Cloning the existing partition

This is well explained on a number of sites. I did it with a product called DriveImage XML which was free for home use, and worked fine, but there are others (Wikipedia has a list of drive cloning software). The limitation with the free cloning programs is that they'll only clone towards a partition that's at least as big as the source partition. If you're installing an SSD, there's a good chance that it'll be smaller than your existing HDD partition, in which case you'll need to
  • Make sure the volume of data on it is less than the capacity of the new drive
  • Shrink the existing partition with some partition editing software - I used this one which is again free for home use.

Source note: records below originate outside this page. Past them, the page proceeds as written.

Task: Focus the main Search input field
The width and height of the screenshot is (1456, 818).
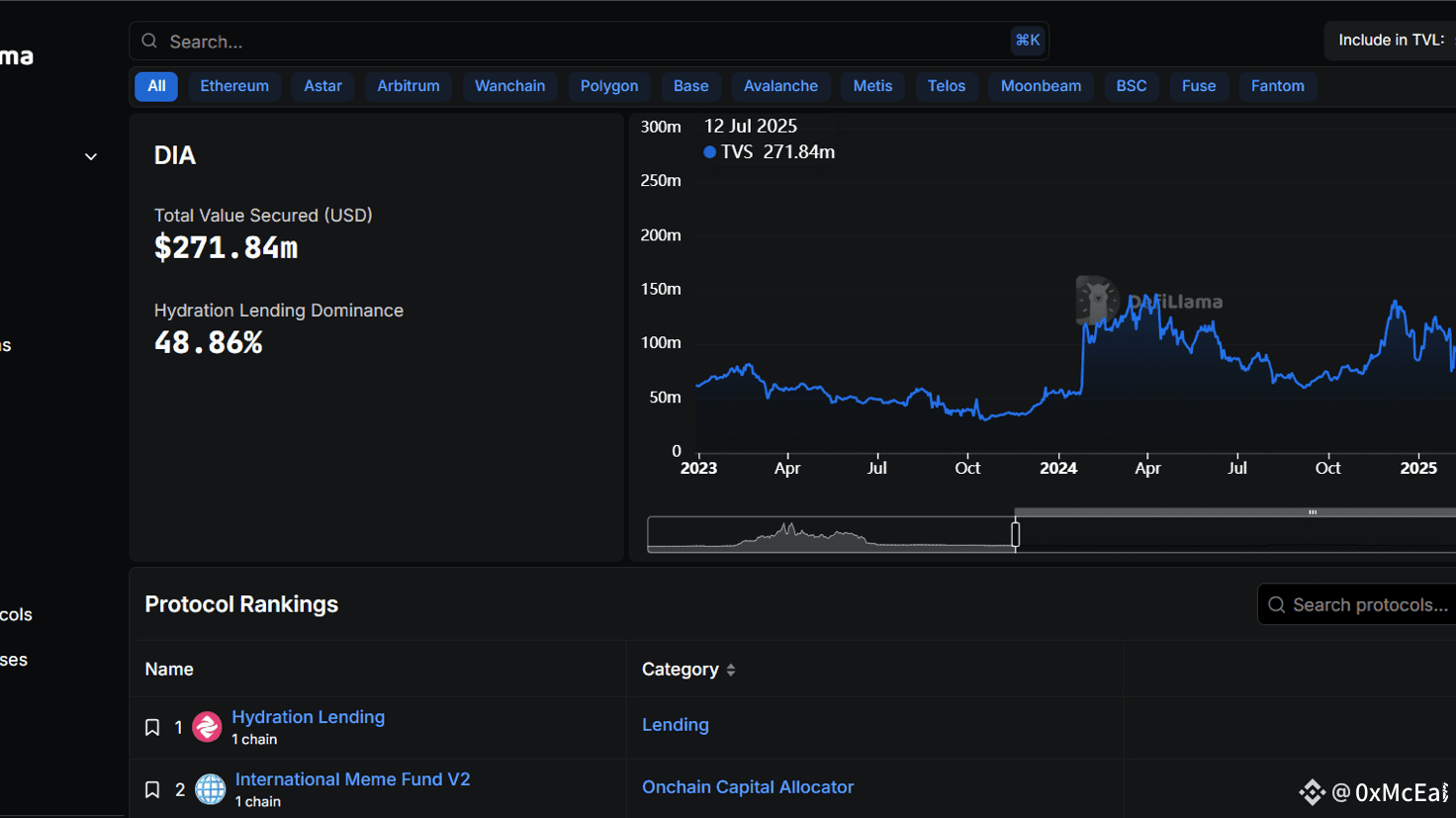Action: (584, 42)
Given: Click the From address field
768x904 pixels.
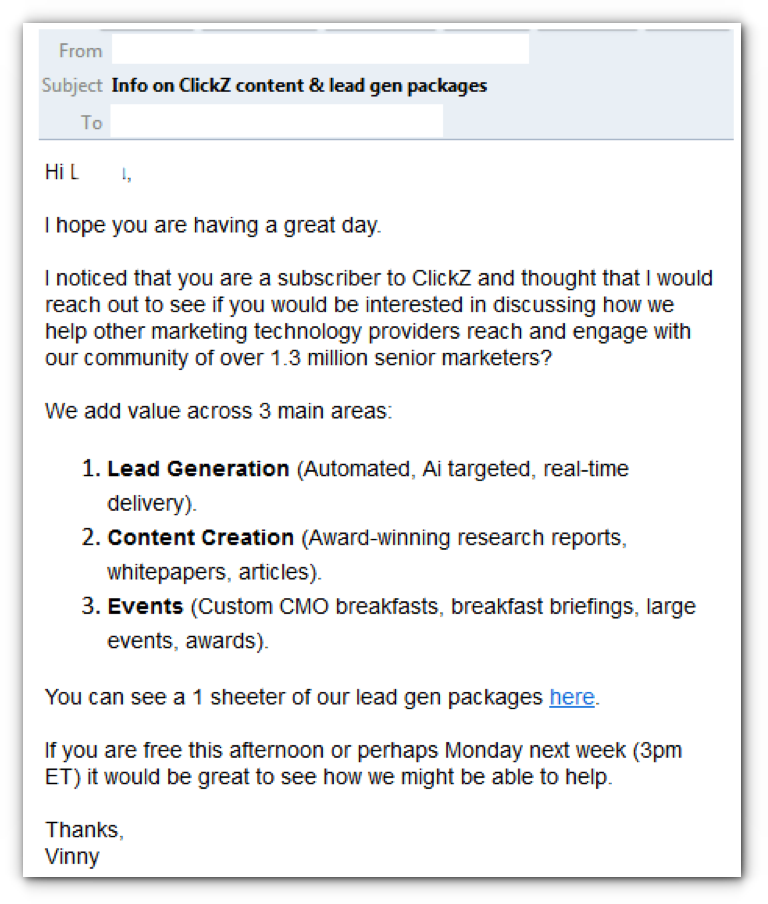Looking at the screenshot, I should coord(320,50).
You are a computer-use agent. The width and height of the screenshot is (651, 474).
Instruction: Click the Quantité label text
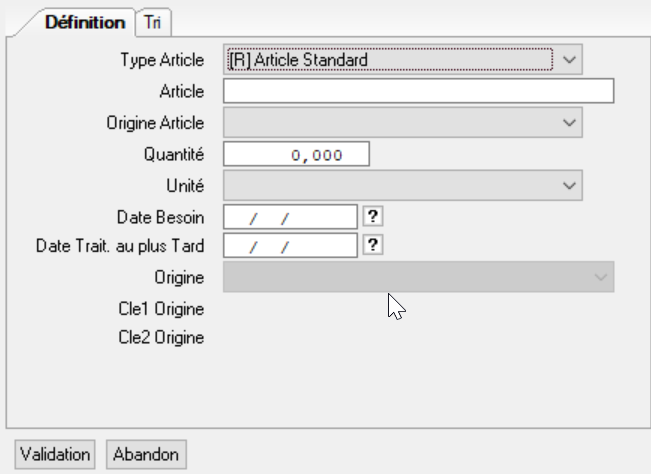point(174,154)
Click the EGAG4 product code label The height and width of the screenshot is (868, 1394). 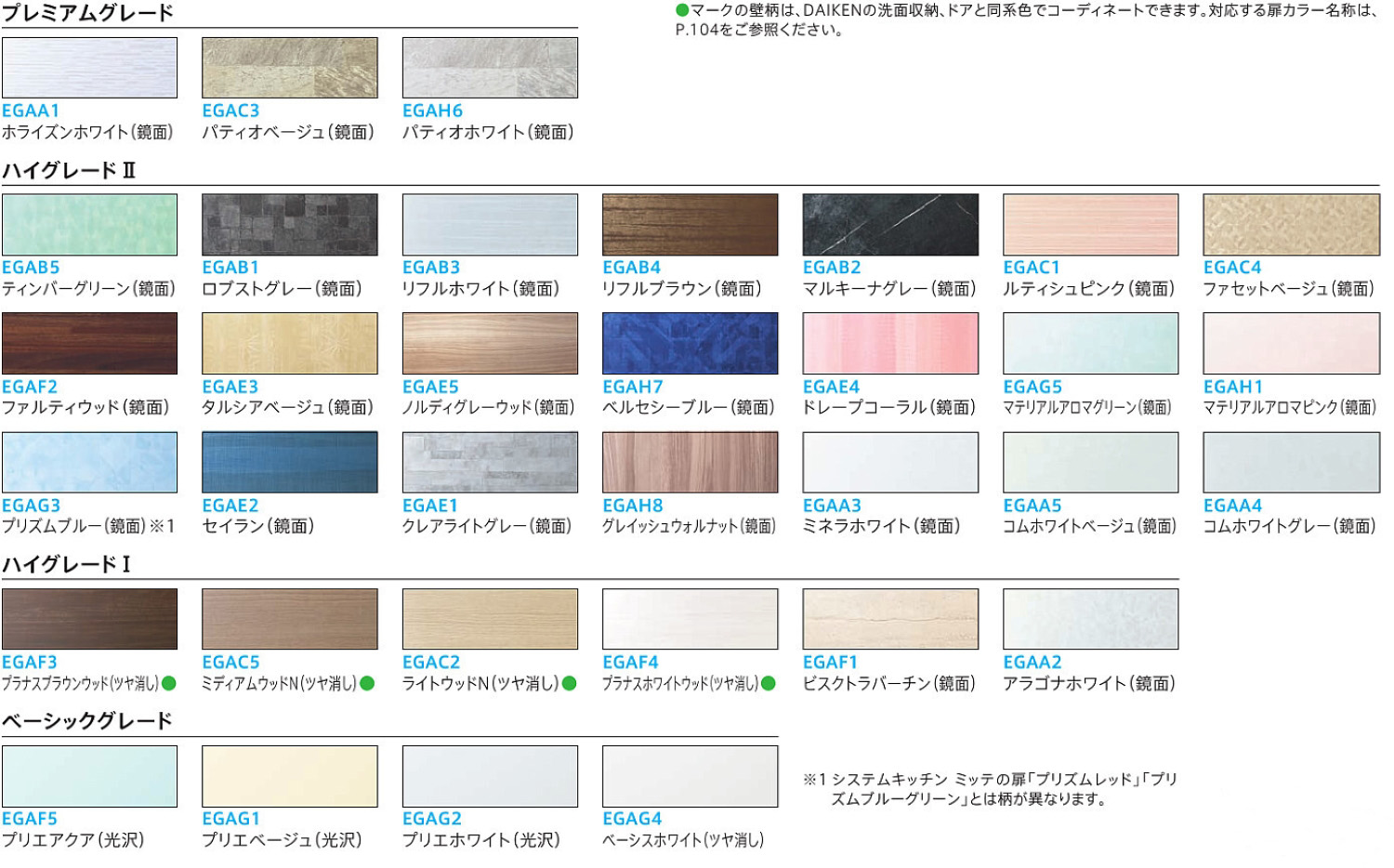pos(632,820)
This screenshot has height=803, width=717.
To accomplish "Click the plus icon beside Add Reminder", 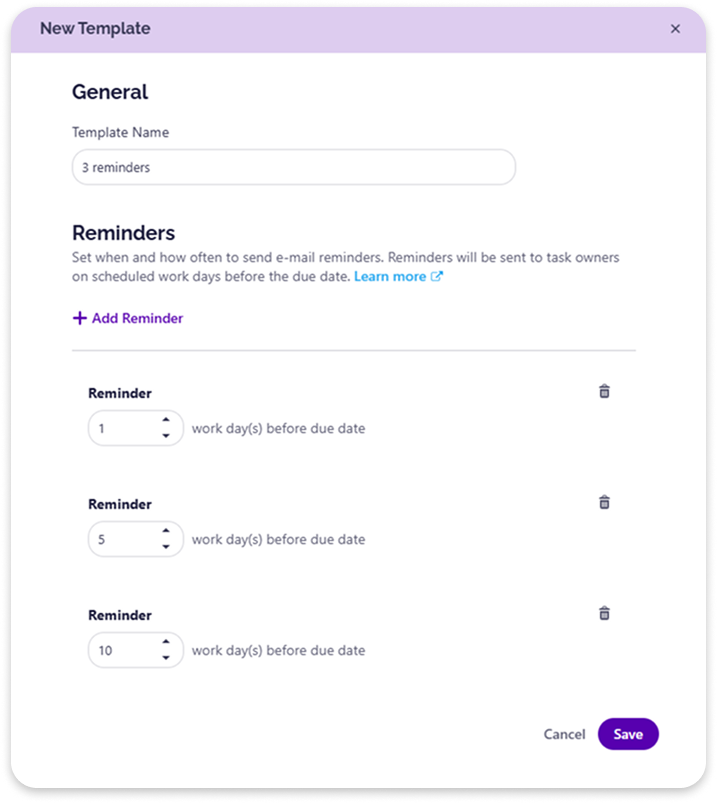I will point(80,318).
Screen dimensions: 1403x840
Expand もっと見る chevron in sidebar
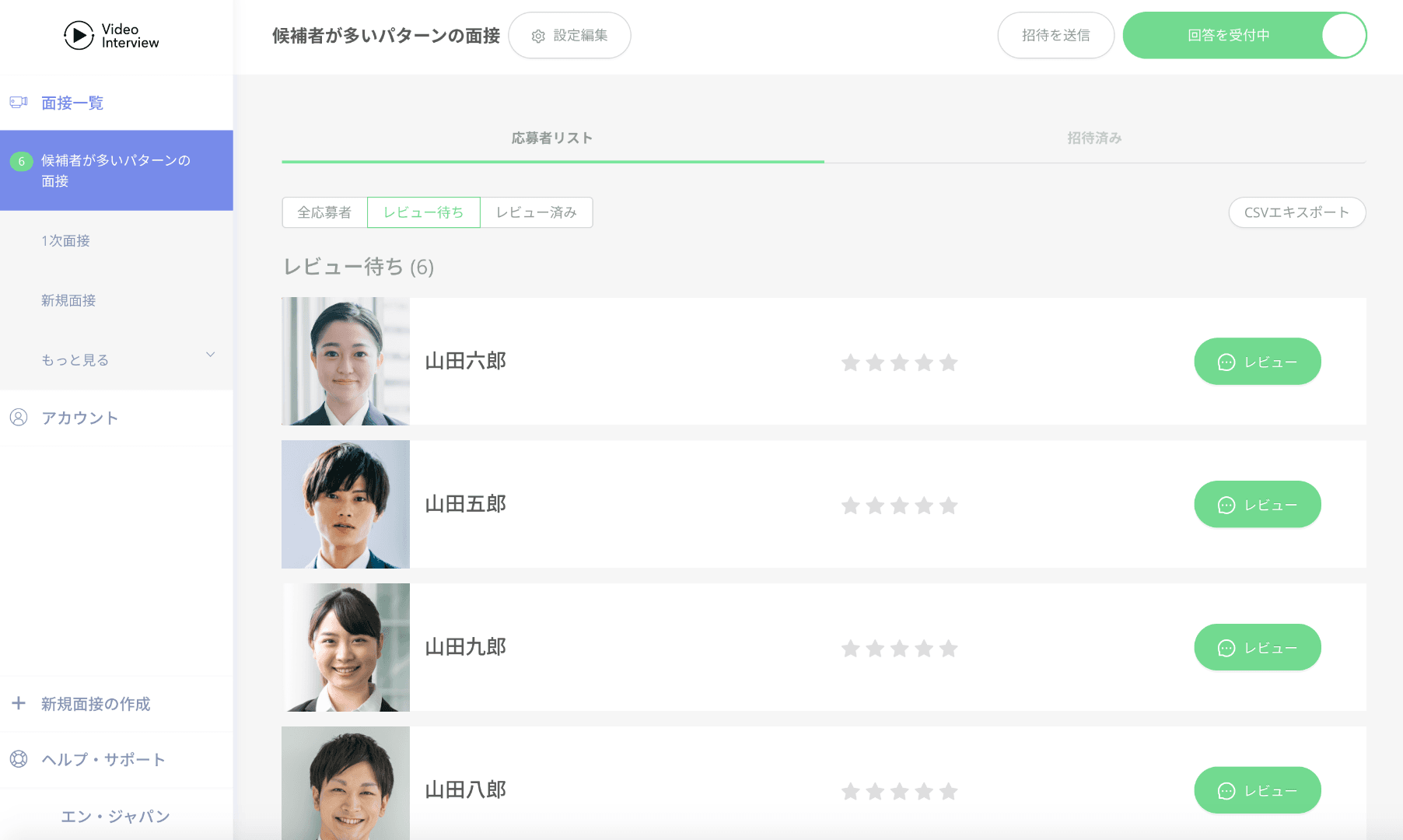click(210, 355)
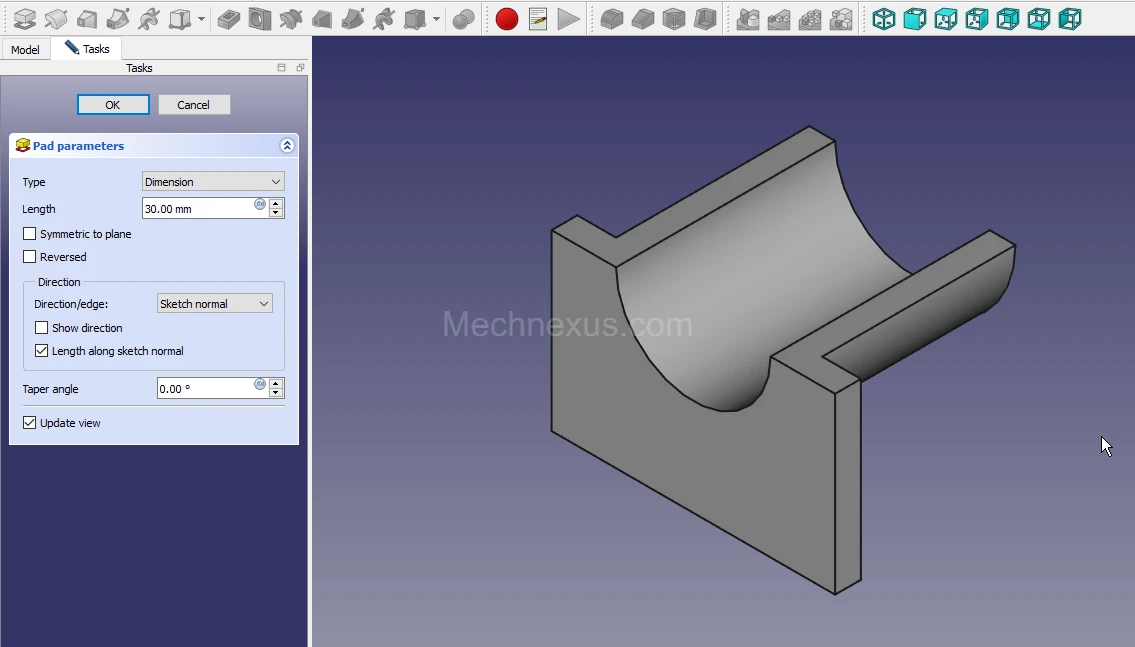The height and width of the screenshot is (647, 1135).
Task: Collapse the Pad parameters section
Action: click(287, 146)
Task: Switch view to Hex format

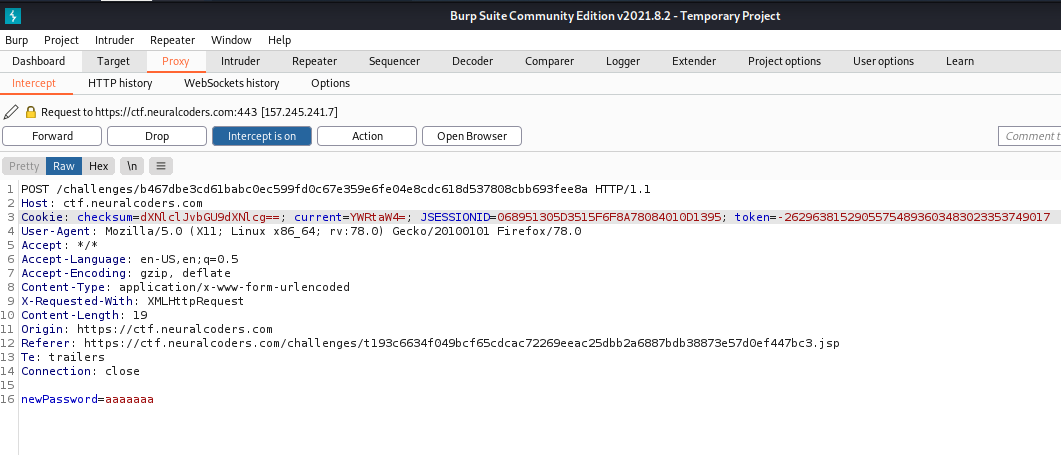Action: [x=98, y=166]
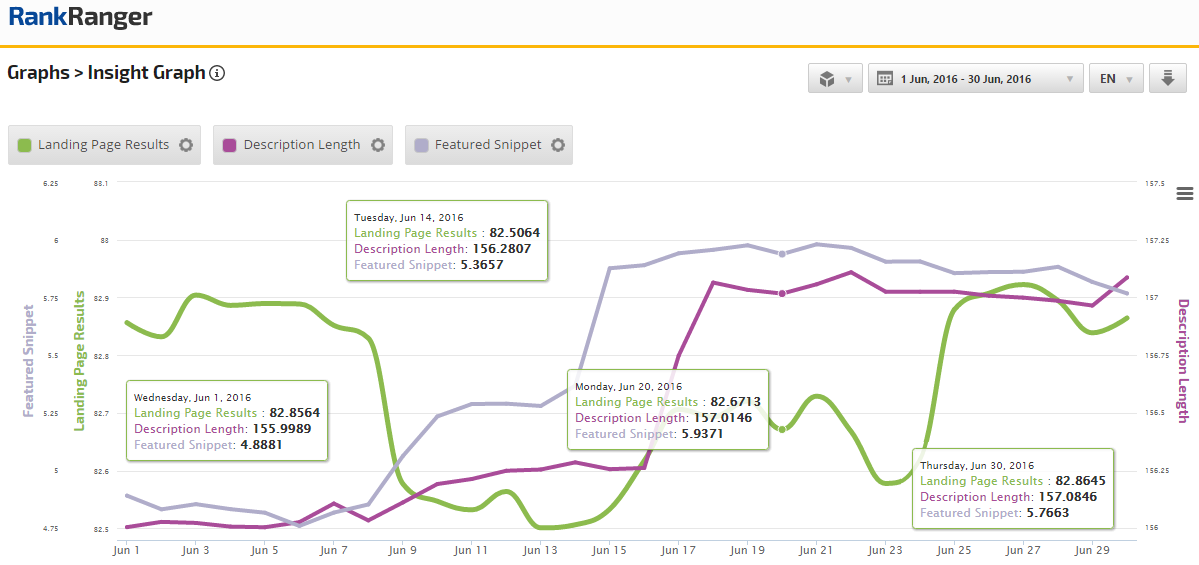Click the cube icon in the toolbar

pos(827,79)
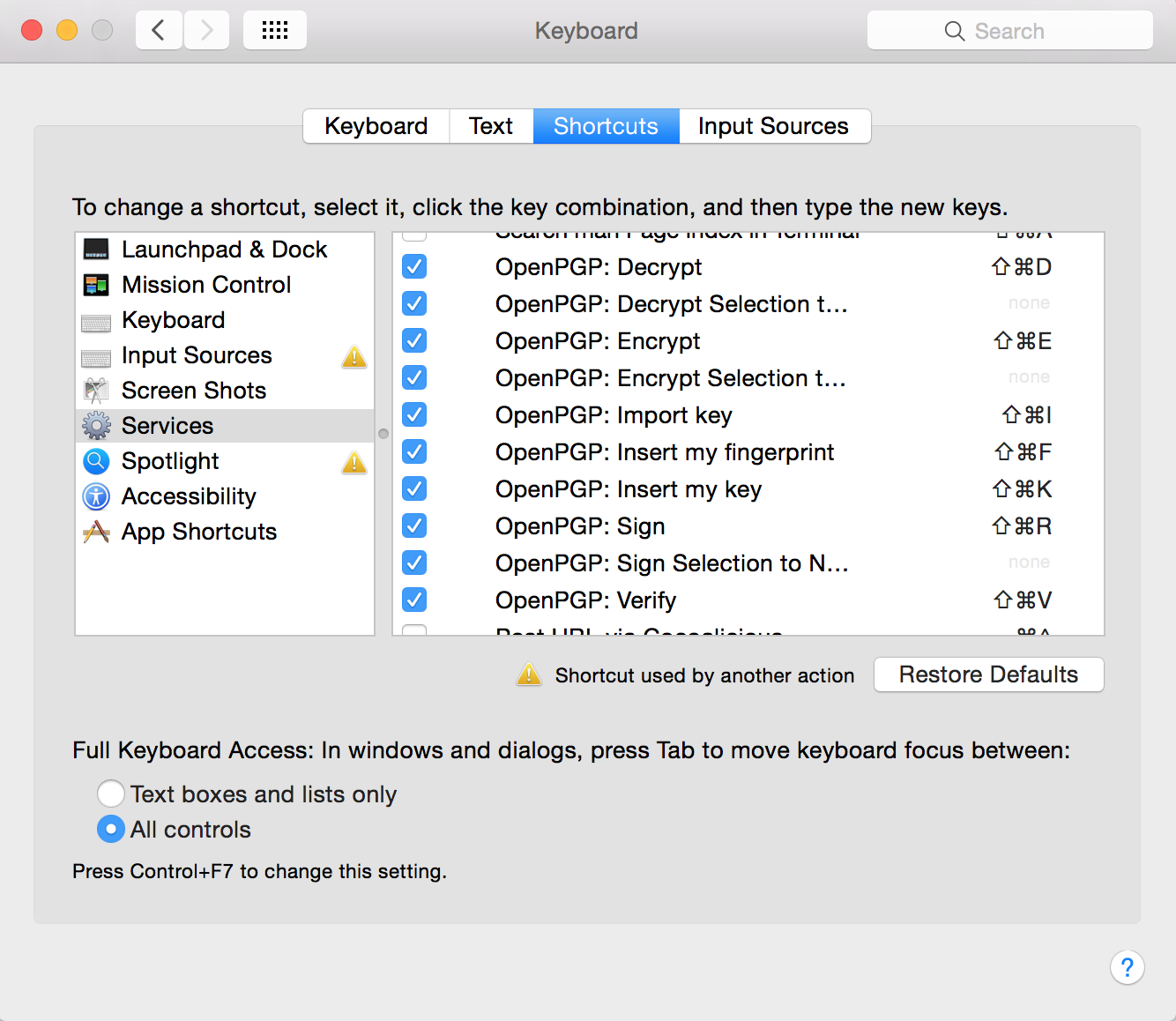Go back with the left chevron button

click(159, 31)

Linux/Windows dual-boot machines

I haven't tried this, but you'd probably be best off cloning the existing Linux and Windows partitions onto the new drive from Linux or from an install CD. I'm not sure whether that would copy the bootloader for you, or whether you'd need to install the bootloader (which you could do from within the existing Linux installation) as a separate step. The only Windows-related precautions you'd need to take would be making sure you never booted into the old Windows partition with the new drive connected, and that you unplugged the old drive before booting into the new Windows partition for the first time.

Windows Vista or Windows 7

The only thing I know about these is that the method of assigning boot letters has changed, and no longer involves registry keys. I don't know if the problem of assigning the letter C: to the new partition persists, but if it does, and you can still delete drive assignments with the new mechanism, then doing the Windows 7/Vista equivalent of the above actions in the same order should work.


I make no warranty that the above instructions will not cause data loss, or indeed any other kind of loss. The only assurance I can give is that they worked for me.